> _Instructions for the task_
Lines from the beginning of the entries up to and including the one with "Click the Añadir nuevo grupo button" must be duplicated word for word; leave out all others.

> _Information given_
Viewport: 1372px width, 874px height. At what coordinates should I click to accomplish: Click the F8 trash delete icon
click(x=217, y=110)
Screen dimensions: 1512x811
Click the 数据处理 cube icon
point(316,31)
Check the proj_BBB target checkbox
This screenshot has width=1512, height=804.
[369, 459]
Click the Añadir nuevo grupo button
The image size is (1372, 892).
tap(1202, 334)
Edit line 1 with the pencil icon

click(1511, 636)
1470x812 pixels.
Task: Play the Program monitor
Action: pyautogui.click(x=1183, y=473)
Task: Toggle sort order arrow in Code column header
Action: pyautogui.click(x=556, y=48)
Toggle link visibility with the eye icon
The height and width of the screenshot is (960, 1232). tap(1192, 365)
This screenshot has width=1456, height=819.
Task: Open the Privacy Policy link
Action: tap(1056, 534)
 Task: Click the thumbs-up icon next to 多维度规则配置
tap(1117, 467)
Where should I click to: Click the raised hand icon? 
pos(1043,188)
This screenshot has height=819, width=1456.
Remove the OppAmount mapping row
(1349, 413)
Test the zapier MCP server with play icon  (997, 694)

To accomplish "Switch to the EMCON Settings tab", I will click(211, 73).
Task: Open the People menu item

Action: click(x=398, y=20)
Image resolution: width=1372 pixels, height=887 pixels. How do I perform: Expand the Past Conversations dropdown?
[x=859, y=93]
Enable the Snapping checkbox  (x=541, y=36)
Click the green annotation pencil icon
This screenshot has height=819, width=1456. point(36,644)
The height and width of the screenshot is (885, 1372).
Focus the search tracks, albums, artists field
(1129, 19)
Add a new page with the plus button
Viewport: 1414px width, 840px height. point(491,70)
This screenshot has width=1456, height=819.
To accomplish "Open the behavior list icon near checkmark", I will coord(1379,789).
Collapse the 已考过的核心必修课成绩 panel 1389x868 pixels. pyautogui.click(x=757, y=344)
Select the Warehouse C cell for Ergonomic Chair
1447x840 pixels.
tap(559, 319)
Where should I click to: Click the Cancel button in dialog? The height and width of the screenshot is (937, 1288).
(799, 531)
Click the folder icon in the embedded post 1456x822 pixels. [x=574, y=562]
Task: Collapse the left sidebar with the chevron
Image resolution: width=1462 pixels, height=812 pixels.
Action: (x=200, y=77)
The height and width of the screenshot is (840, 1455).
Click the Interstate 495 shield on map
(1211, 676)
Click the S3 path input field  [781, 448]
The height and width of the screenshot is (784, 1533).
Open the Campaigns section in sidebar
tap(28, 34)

> _Response area_
Viewport: 1372px width, 874px height. At what coordinates should I click to accomplish: Click the F8 trash delete icon
click(x=217, y=110)
Screen dimensions: 1512x811
Click the 数据处理 cube icon
point(316,31)
Check the proj_BBB target checkbox
This screenshot has width=1512, height=804.
[369, 459]
Click the Añadir nuevo grupo button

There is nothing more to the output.